TEMPLE TERRACE - Some of the most impressive planned improvements for the Temple Terrace Family Recreation Center can be summed up in four words.

Let there be light.

A flood of light streaming into what is now a cavernous and rather gloomy gymnasium will stand out as one of the more dramatic new features of the renovated center.

The solid decorative arches along the outside of the building will become windows, so that people working out in the new fitness center will be able to see the outdoors.

Officials broke ground June 28 on a $2.6 million renovation of the popular center whose substantial face-lift is expected to be complete by next spring.

"It's really going to be a new building when it's done,'' said Karl Langefeld, Leisure Services director.

The fitness center will have a ground floor and an open mezzanine floor above, where most of the cardio machines - treadmills, exercise bikes and such - will be located. The weight-lifting machines and free weights will occupy the ground floor.

The new dance studio will take up part of the current gymnasium's space, separated from the fitness center by a permanent wall. It will also have a moveable wall inside the studio.

Langefeld, for one, will be happy to be able to walk around inside the building without getting wet. "We have leaks in the roof all over the place.'' A new roof is included in the work, along with a new paint job inside and outside.

And while the fitness buffs are supposed to sweat, the building itself isn't - but does. Langefeld said on hot days following a spell of cold weather, condensation forms on the walls in the breezeways and drips to form puddles on the floor. Non-skid tiles dot the floor to help prevent slips and falls. Enclosing and air-conditioning the open areas will solve the problem.

No longer will parents who are dropping off and picking up kids have to endure the traffic jam at the building's front driveway. A new road will take them to a turnaround in the back, north side of the building. Adjacent to it will be a covered patio area with picnic tables and ceiling fans where kids can wait to be picked up.''

Two outside basketball courts will be taken out for the driveway and turn-around, leaving one outside half-court and two courts inside the west wing of the building.

The back wall of the gymnastics center will be moved north to make room for a regulation length vault runway.

Now, parents cluster in front of the window off the lobby to watch their children practice gymnastics. The windows will be expanded along the front wall and east wall, which will be an enclosed space with benches to accommodate more parents.

Ramps will be installed and other accommodations updated to comply with the Americans with Disabilities Act, he said.

Bathrooms are being renovated with new tile, paint and fixtures, and both men's and women's locker rooms will have individual changing and showering stalls.

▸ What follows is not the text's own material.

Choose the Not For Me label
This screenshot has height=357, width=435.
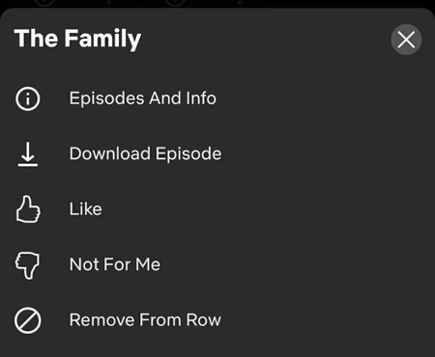(x=115, y=264)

"One of the challenges we face in our bathrooms now is that they are a 1970s-era bathroom design, which is gang changing areas, gang showers. That's all going away.''

The pool will be shut down during the slow season, late fall, while the locker rooms are redone.

Plans for the project have been in the works for nearly five years, and budgeting for it has been a concern all along, Langefeld said.

"We have a council now that sees this as a priority. They're all on board.''

Indeed, the vote to approve the contract with Bandes Construction was unanimous.

City Manager Charles Stephenson told the council that $1.4 million of the total cost will come out of the current fiscal year's budget; the remainder will come out of the budget for fiscal year 2018-19, which begins Oct. 1.